### Work instructions
Output the line that contains "Viewport: 1552px width, 784px height." and each line after it in the listing, exactly as they appear, through the very last line.

*** Opening Data for review ***

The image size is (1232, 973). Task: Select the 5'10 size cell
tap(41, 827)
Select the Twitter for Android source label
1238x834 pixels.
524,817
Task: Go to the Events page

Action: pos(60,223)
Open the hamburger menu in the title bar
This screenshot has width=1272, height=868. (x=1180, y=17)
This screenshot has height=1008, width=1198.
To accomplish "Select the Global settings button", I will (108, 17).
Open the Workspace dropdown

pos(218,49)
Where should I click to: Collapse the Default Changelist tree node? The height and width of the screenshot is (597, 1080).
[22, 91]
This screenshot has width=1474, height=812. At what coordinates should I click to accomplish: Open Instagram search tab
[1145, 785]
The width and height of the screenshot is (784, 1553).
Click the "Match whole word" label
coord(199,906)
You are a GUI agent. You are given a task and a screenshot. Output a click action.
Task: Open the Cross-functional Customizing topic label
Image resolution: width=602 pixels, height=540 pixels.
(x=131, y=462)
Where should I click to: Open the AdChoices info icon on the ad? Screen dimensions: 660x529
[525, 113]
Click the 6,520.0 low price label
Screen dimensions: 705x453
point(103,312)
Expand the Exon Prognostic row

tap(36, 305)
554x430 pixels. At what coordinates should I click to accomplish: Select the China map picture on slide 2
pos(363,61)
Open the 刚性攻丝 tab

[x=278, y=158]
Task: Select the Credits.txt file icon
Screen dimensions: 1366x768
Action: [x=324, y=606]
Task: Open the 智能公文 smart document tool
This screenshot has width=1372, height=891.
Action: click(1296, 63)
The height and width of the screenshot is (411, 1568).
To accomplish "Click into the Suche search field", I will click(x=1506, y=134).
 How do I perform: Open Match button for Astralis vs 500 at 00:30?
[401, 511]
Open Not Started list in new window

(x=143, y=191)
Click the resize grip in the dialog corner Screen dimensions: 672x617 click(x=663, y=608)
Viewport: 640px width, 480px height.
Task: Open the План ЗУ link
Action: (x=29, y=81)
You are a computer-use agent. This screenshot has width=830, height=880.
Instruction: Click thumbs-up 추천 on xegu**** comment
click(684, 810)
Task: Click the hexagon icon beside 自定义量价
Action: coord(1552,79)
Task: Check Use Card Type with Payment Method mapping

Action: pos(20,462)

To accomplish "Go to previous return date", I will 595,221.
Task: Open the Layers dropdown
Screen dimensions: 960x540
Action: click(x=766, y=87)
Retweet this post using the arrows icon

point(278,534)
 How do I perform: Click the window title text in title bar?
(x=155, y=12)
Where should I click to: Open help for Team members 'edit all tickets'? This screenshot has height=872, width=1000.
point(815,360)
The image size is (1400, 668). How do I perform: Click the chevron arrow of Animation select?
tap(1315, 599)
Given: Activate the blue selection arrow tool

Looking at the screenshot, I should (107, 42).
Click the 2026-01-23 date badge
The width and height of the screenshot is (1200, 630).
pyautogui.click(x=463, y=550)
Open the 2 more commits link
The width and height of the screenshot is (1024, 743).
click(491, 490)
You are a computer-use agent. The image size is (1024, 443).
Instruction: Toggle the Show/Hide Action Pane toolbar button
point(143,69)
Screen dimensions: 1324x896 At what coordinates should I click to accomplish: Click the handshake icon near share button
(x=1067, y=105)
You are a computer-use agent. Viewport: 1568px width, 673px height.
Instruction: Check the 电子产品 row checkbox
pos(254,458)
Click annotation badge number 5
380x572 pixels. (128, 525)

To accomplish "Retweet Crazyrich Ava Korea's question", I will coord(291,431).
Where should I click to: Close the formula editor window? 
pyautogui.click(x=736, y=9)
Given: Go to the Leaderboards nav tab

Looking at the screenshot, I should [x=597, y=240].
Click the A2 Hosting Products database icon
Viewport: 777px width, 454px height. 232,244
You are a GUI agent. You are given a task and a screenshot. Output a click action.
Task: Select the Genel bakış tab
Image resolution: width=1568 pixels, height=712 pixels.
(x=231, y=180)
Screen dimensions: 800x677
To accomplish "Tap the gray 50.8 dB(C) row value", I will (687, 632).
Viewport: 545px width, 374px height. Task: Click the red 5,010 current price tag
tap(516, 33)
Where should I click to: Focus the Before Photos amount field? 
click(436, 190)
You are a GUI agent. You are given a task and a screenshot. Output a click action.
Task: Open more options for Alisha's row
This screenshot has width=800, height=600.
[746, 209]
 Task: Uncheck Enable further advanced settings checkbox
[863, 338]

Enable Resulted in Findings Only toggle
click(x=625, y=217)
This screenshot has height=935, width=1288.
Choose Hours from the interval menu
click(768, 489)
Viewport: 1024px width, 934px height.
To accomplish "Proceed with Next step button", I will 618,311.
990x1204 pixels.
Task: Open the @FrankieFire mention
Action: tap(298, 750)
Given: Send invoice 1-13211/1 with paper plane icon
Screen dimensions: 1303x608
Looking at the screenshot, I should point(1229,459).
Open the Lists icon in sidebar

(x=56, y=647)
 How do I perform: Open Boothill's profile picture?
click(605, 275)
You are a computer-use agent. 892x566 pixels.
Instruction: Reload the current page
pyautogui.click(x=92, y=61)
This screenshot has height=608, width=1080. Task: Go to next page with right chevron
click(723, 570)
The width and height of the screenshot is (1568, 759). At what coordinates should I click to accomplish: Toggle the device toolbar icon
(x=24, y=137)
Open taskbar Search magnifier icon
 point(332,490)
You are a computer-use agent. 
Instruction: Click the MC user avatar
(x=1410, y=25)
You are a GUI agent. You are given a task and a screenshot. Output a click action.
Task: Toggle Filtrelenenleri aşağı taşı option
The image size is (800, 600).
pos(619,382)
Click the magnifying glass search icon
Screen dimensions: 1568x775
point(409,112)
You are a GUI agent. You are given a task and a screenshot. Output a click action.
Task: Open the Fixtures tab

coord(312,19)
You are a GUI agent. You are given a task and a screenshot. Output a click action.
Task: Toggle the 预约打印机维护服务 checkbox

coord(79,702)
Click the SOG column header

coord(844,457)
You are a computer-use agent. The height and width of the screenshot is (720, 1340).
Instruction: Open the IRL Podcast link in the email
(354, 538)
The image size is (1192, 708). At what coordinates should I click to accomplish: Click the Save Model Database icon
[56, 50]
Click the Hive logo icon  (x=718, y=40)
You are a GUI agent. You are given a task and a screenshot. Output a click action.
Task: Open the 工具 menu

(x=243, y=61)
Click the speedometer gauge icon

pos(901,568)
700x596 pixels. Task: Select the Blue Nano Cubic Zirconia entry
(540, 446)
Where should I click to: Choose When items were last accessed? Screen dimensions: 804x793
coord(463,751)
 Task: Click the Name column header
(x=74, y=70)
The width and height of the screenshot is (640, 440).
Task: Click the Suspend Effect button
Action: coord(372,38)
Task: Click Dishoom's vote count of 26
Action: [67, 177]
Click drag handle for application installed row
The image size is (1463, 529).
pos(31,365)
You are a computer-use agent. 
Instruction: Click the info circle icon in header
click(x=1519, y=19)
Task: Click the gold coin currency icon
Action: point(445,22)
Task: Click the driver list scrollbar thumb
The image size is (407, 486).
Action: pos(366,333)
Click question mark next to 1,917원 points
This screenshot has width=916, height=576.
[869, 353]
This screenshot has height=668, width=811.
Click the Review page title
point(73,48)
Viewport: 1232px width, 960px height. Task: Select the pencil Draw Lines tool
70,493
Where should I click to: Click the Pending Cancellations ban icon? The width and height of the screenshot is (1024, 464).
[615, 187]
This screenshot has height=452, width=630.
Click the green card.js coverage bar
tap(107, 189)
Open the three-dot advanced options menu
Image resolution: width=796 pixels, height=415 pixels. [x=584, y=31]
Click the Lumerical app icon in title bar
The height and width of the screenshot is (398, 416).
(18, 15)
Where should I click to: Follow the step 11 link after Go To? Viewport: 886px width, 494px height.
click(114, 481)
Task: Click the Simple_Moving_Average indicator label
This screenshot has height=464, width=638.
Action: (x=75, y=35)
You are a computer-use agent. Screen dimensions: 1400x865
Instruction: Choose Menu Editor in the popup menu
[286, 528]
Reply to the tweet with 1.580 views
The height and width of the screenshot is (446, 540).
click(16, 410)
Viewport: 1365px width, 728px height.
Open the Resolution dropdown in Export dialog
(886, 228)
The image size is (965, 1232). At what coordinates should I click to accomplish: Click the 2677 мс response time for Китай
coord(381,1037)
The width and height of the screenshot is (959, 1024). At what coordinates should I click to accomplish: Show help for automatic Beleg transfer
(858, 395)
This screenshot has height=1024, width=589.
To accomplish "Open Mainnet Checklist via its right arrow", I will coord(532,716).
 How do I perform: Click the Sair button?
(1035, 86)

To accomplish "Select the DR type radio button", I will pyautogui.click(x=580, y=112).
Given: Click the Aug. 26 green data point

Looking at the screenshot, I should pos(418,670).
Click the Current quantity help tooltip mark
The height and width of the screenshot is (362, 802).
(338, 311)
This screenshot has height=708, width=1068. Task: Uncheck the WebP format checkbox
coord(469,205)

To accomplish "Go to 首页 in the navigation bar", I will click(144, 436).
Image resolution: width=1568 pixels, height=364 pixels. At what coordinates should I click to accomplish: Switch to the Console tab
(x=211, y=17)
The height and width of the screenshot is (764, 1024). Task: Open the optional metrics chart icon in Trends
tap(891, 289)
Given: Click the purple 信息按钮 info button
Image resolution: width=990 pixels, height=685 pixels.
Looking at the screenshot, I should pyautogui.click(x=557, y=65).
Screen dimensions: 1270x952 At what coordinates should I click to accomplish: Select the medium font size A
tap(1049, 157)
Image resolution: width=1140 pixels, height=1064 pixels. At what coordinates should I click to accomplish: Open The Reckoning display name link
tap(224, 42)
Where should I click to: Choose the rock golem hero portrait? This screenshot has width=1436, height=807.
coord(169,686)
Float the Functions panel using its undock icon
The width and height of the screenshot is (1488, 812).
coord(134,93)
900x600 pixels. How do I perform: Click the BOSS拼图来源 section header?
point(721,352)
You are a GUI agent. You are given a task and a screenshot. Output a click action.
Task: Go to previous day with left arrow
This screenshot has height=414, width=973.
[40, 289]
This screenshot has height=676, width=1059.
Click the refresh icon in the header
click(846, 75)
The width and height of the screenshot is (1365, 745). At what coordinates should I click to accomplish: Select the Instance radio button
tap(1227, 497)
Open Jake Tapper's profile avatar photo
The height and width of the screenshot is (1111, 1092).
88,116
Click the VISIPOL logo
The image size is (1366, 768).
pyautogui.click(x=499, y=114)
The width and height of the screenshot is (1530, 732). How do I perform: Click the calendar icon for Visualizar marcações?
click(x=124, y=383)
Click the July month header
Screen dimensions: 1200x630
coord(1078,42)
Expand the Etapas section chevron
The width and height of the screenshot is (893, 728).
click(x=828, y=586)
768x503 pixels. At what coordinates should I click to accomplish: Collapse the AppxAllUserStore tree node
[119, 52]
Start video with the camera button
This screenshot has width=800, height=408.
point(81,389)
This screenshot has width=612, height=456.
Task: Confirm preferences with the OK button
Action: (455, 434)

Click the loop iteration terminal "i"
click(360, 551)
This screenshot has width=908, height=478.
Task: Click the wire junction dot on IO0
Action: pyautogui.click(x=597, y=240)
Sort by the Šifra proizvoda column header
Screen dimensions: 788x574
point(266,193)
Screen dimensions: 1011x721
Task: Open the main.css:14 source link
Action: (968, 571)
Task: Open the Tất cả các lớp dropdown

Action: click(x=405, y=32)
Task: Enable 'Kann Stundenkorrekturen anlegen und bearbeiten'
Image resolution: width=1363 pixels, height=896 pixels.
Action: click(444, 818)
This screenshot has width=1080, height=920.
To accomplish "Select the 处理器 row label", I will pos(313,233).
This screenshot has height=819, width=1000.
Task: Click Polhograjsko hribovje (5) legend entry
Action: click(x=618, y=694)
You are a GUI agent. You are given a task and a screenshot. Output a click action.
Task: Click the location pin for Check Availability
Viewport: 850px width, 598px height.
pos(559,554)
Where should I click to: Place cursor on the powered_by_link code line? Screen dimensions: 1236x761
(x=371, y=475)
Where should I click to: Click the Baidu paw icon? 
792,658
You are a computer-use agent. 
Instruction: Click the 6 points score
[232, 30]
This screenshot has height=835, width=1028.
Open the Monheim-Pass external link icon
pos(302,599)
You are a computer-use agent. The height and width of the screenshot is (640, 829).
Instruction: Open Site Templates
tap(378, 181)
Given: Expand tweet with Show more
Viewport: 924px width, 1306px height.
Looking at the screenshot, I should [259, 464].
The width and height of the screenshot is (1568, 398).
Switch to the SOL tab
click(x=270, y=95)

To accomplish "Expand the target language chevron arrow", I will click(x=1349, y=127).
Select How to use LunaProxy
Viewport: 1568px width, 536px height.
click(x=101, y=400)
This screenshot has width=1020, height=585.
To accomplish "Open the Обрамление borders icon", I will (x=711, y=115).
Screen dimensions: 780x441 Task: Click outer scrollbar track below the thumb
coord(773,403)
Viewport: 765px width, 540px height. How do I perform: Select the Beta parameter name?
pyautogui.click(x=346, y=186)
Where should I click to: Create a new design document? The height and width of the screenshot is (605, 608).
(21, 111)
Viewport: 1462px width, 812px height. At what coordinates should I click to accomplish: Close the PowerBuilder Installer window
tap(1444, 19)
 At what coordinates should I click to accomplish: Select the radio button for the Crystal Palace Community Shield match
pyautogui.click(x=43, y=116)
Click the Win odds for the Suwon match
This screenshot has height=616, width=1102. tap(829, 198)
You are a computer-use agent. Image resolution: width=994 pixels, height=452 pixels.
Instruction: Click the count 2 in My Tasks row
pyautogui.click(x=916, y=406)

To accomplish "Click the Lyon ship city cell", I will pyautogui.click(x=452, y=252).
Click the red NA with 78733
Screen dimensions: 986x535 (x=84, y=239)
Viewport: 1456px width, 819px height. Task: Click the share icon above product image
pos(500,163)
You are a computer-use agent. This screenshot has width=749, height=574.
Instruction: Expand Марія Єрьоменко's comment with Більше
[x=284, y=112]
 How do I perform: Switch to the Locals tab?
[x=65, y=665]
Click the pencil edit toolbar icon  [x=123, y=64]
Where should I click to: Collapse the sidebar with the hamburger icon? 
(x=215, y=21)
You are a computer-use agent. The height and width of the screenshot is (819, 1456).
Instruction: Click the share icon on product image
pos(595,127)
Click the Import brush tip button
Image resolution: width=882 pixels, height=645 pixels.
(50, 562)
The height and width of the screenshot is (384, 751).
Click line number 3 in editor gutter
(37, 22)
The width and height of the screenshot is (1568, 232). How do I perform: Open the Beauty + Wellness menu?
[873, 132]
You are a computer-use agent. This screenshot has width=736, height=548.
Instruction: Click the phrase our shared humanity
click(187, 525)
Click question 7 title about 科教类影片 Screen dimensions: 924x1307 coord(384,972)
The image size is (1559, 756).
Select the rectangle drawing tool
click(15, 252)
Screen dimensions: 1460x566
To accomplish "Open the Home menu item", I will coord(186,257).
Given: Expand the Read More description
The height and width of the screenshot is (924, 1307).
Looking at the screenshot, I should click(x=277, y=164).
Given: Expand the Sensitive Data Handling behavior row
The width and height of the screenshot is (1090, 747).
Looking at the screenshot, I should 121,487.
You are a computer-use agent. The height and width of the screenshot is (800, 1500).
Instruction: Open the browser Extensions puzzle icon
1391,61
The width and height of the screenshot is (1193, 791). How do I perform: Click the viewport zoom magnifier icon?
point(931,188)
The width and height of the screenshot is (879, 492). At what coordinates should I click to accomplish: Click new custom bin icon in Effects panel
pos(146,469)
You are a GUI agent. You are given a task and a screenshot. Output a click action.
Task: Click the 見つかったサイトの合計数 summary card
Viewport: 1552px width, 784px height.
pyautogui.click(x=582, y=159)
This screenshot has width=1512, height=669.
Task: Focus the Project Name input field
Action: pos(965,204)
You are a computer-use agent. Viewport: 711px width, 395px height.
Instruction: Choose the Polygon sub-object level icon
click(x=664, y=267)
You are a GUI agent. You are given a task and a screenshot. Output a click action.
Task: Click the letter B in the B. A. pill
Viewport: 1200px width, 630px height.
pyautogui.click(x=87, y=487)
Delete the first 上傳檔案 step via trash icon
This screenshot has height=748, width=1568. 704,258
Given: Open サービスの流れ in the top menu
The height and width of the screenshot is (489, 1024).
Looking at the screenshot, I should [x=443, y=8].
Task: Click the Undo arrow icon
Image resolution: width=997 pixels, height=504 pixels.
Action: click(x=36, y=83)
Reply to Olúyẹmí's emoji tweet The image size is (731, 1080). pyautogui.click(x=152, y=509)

*** Closing Data for review ***

### Task answer
Viewport: 1552px width, 784px height.
pyautogui.click(x=582, y=159)
This screenshot has width=1512, height=669.
Task: Focus the Project Name input field
Action: pos(965,204)
You are a computer-use agent. Viewport: 711px width, 395px height.
Instruction: Choose the Polygon sub-object level icon
click(x=664, y=267)
You are a GUI agent. You are given a task and a screenshot. Output a click action.
Task: Click the letter B in the B. A. pill
Viewport: 1200px width, 630px height.
pyautogui.click(x=87, y=487)
Delete the first 上傳檔案 step via trash icon
This screenshot has height=748, width=1568. 704,258
Given: Open サービスの流れ in the top menu
The height and width of the screenshot is (489, 1024).
Looking at the screenshot, I should [x=443, y=8].
Task: Click the Undo arrow icon
Image resolution: width=997 pixels, height=504 pixels.
Action: click(x=36, y=83)
Reply to Olúyẹmí's emoji tweet The image size is (731, 1080). pyautogui.click(x=152, y=509)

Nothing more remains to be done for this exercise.